大人だけではなく、子供の「おねしょ」に対してデスモプレシンを用いた研究もあり、それによると子供の「おねしょ」の頻度も減少させたという[7][8]。ただし、例えば女児で尿道が膣の側に裂けている場合などのように、尿路の異常が原因で「おねしょ」が起きている可能性も考えられ、その場合には外科的な治療の対象である。
止血管理に関して
血友病
デスモプレシンは、血友病Aで不足する血液凝固因子VIIIの分泌を促進する作用を有する。このため、血液凝固因子VIIIを完全に欠失した患者ではなく、通常よりも少ないだけの患者に対して、デスモプレシンを投与する事により、充分な血液凝固因子VIIIの分泌を促して、止血管理を行う。したがって、血友病でデスモプレシンを使えるのは、中等度までの血友病A患者までに限られる[1][注釈 1]。なお、デスモプレシンで止血管理を行う事を、ハッキリと推奨できるのは、軽度の血友病Aの患者である[1]。
ヴォン・ヴィレブランド病
デスモプレシンは、ヴォン・ヴィレブランド病で不足するヴォン・ヴィレブランド因子の分泌を促進する作用も有する。この作用を使用して、ヴォン・ヴィレブランド因子の分泌を促進する事を狙ってデスモプレシンを投与し、止血に必要な因子を充分に確保する。

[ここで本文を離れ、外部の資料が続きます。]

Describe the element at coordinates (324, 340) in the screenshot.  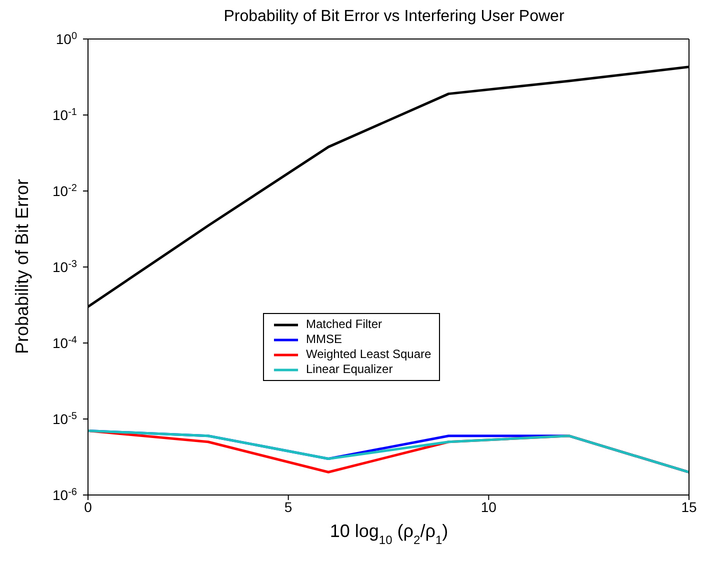
I see `legend-label: MMSE` at that location.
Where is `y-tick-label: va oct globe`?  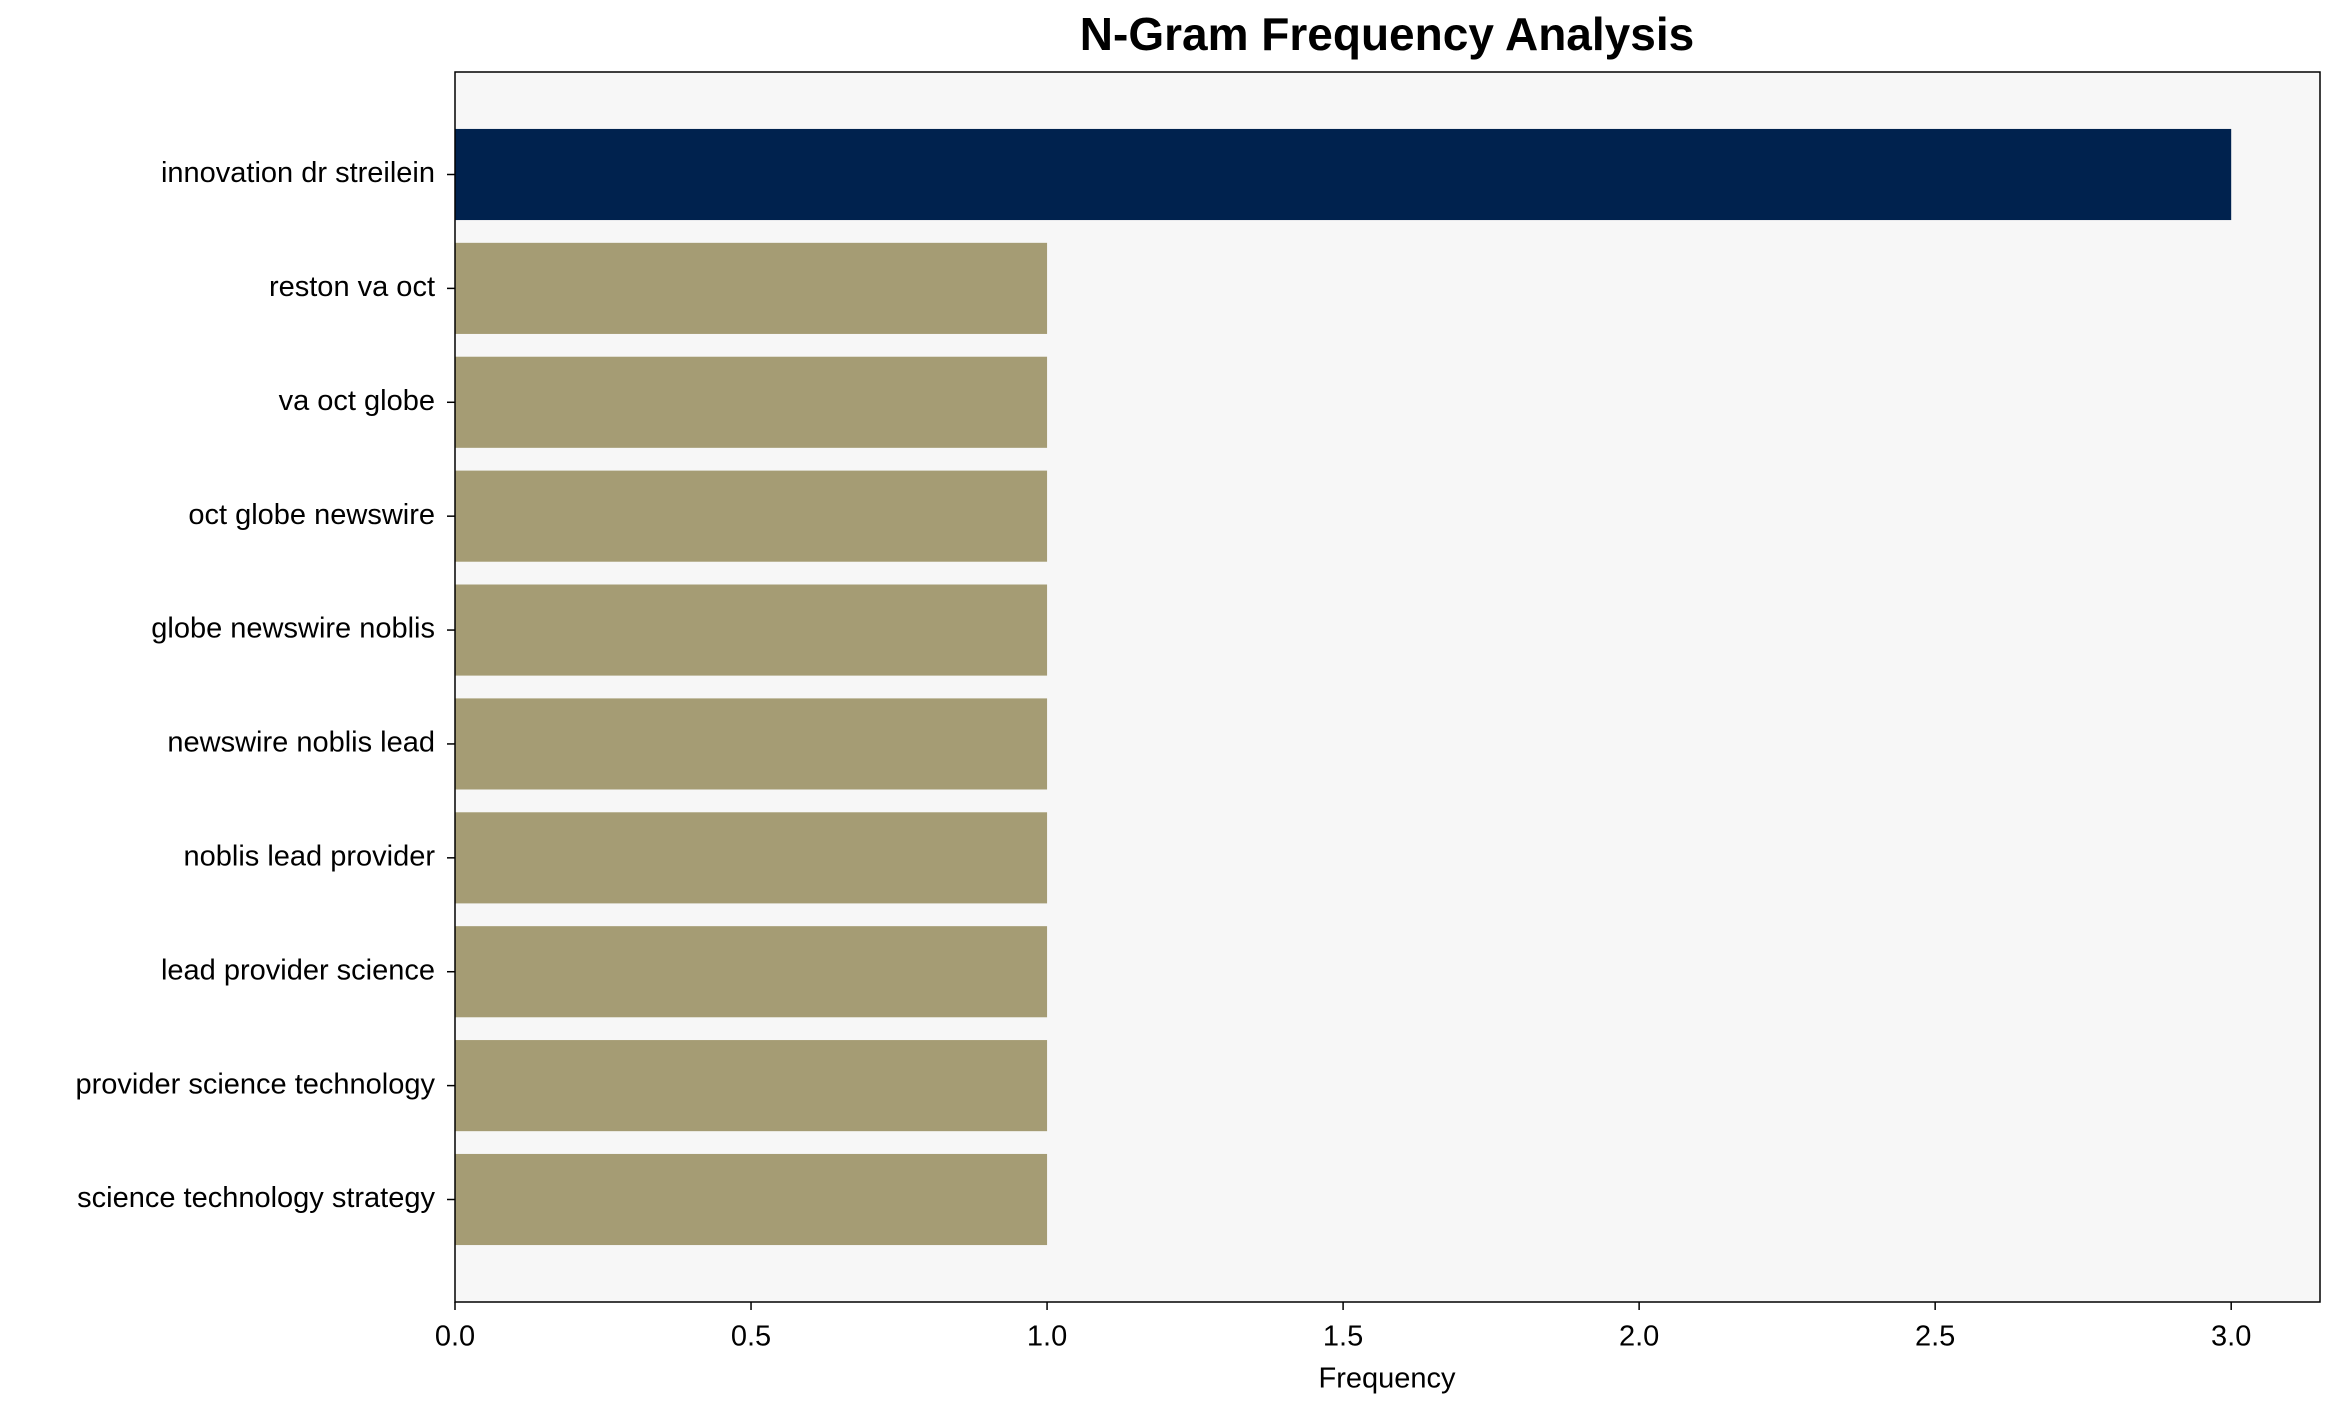
y-tick-label: va oct globe is located at coordinates (357, 401).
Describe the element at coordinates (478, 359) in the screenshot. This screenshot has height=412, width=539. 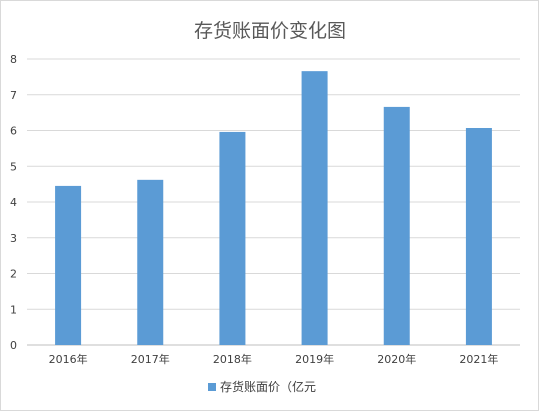
I see `x-tick-label: 2021年` at that location.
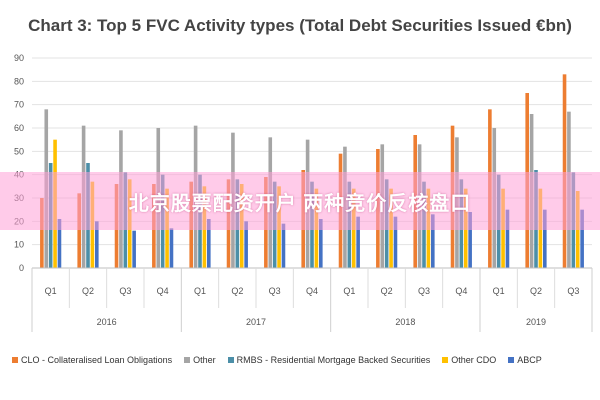 This screenshot has width=600, height=400. Describe the element at coordinates (405, 322) in the screenshot. I see `year-label: 2018` at that location.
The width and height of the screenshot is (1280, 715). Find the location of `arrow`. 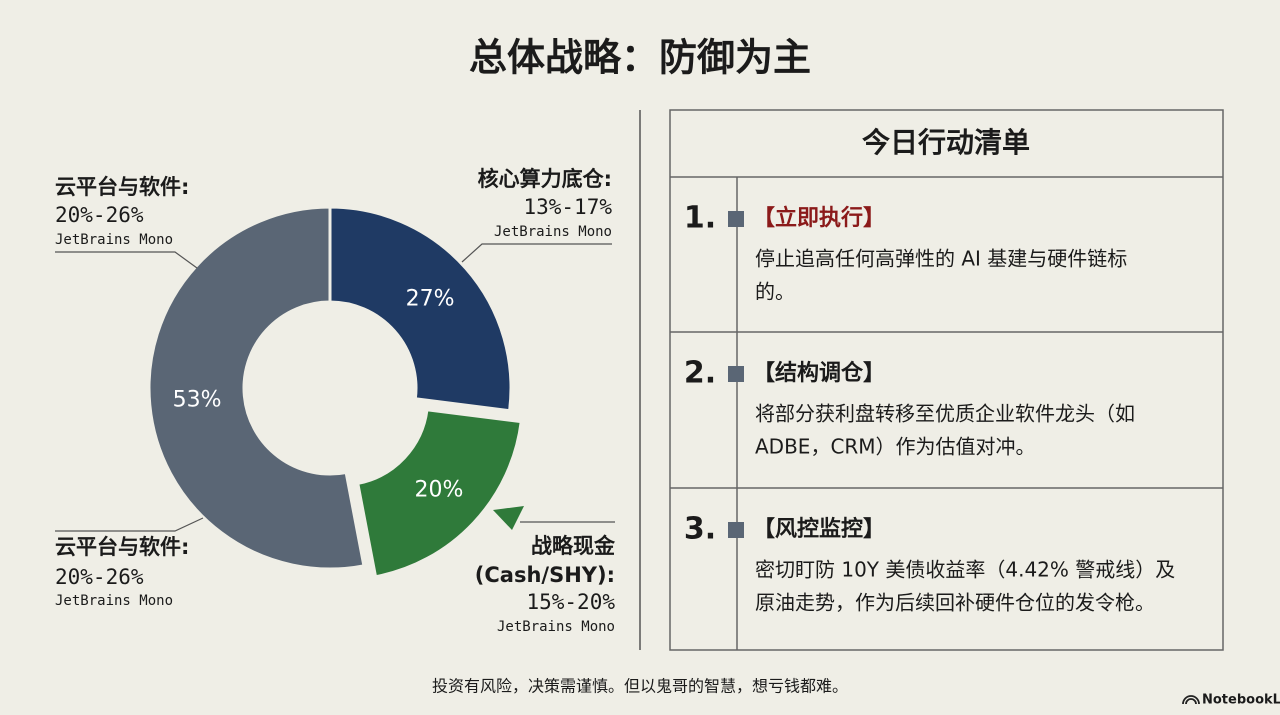

arrow is located at coordinates (508, 518).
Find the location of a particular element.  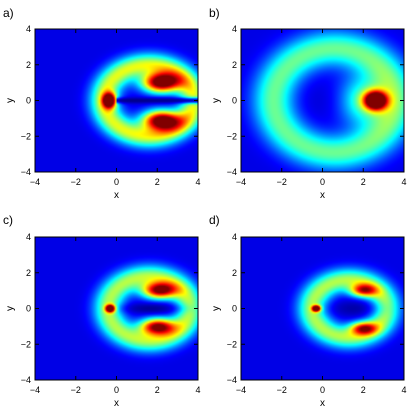

panel-label: c) is located at coordinates (8, 220).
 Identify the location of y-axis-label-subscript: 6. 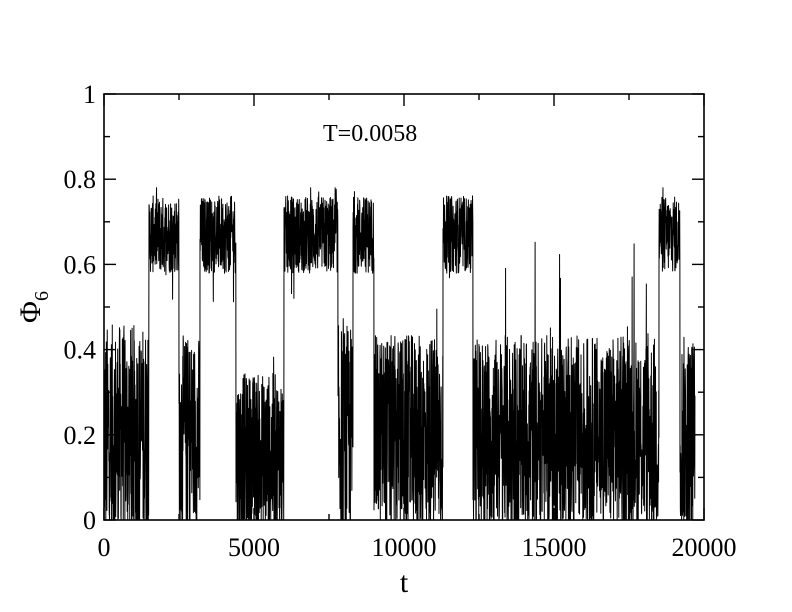
(42, 296).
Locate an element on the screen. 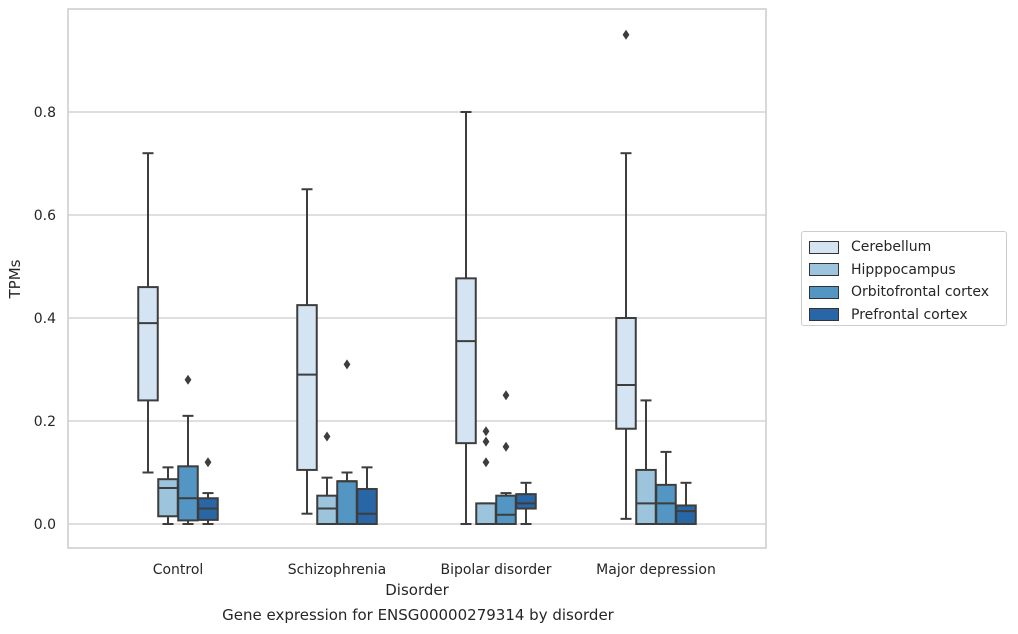  legend-label: Orbitofrontal cortex is located at coordinates (920, 292).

軽度と中等度のヴォン・ヴィレブランド病のタイプ1に対しては、デスモプレシンを第1選択薬として用いる[1]。また、ヴォン・ヴィレブランド病のタイプ2A・タイプ2M・タイプ2Nに対しても、デスモプレシンは有用とされる[1]。しかし、ヴォン・ヴィレブランド病のタイプ2Bに、通常はデスモプレシンは推奨されない[1]。これに加えて、ヴォン・ヴィレブランド病のタイプ3に対しても、デスモプレシンは推奨されない[1]。
尿毒症
デスモプレシンの様々な薬理作用を総合的に利用して、尿毒症が原因で発生した出血傾向に伴う出血に対して、2016年現在、アメリカ合衆国では使用し得る薬として、デスモプレシンが挙げられている[1][注釈 2]。
副作用
その薬理作用から明らかなように、不適切にデスモプレシンを用いると、水中毒に陥り、最悪の場合には死亡する[3]。当然ながら、何らかの理由で水分摂取量を増やした場合などには、水中毒(低ナトリウム血症)の副作用は発生し易くなる。したがって、水分摂取量や食塩摂取量などに、気を付ける必要がある。
また、予期できない副作用として、アレルギー反応が起こる場合もある。
副作用に関連した研究
薬物動態
デスモプレシンは、静脈注射によって直接全身へ投与する方法、鼻の粘膜へのスプレイする事によって鼻粘膜から吸収させて全身へ投与する方法、舌下錠を用いて舌下粘膜から吸収させて全身へ投与する方法が可能である[1]。また、効率が落ちるため、投与量を増やす必要があるものの、内服薬として経口投与して消化管から吸収させて全身へ投与する方法も可能である[1]。参考までに、経口投与した場合のバイオアベイラビリティは、0.08パーセントから0.16パーセントに過ぎない。
体内に入ったデスモプレシンのタンパク結合率は、約5割である。デスモプレシンの排泄は主に腎臓から尿中へと行われ、その半減期は、腎機能が充分であれば、1.5時間から2.5時間程度である。
このようにデスモプレシンは腎排泄型なので、腎機能が低下した患者には使うべきではない[1]。